WHAT NEEDS TO BE DONE
For each line below that contains the word "screenshot", return that line.

DATASET RECORDS
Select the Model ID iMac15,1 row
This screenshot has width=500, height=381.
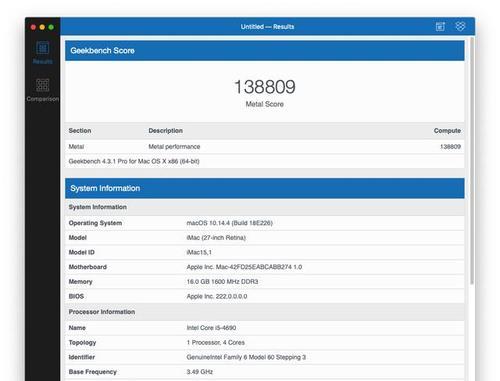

---

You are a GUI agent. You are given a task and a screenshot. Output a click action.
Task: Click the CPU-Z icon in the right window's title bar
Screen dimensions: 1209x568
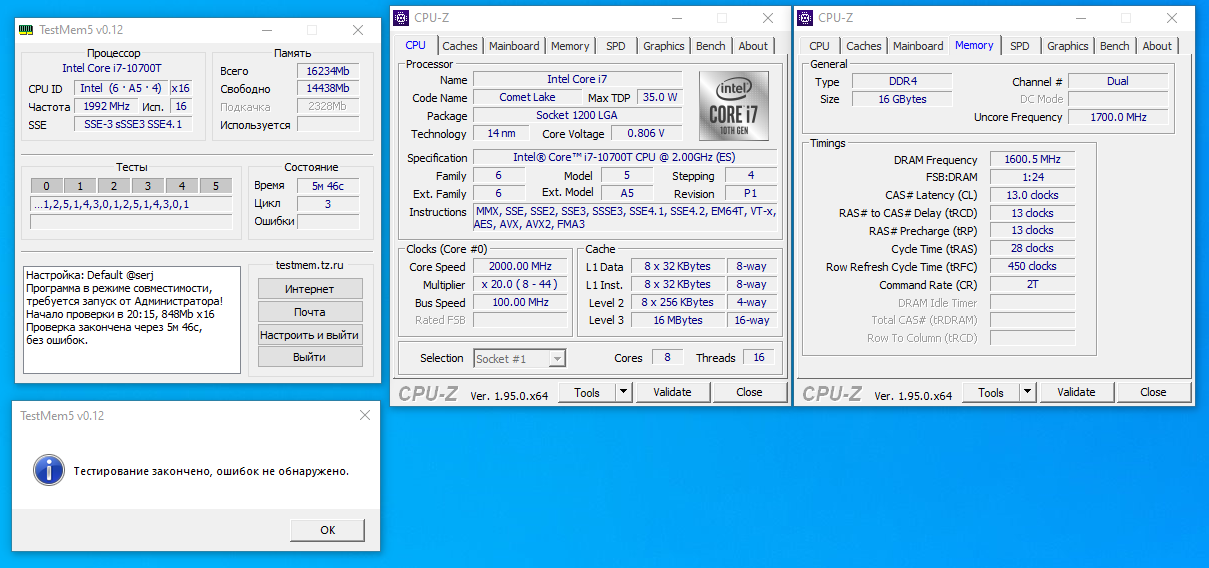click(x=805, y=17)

ANSWER SPACE
This screenshot has width=500, height=381.
You are a GUI agent. You are given a task and a screenshot. Output a click action.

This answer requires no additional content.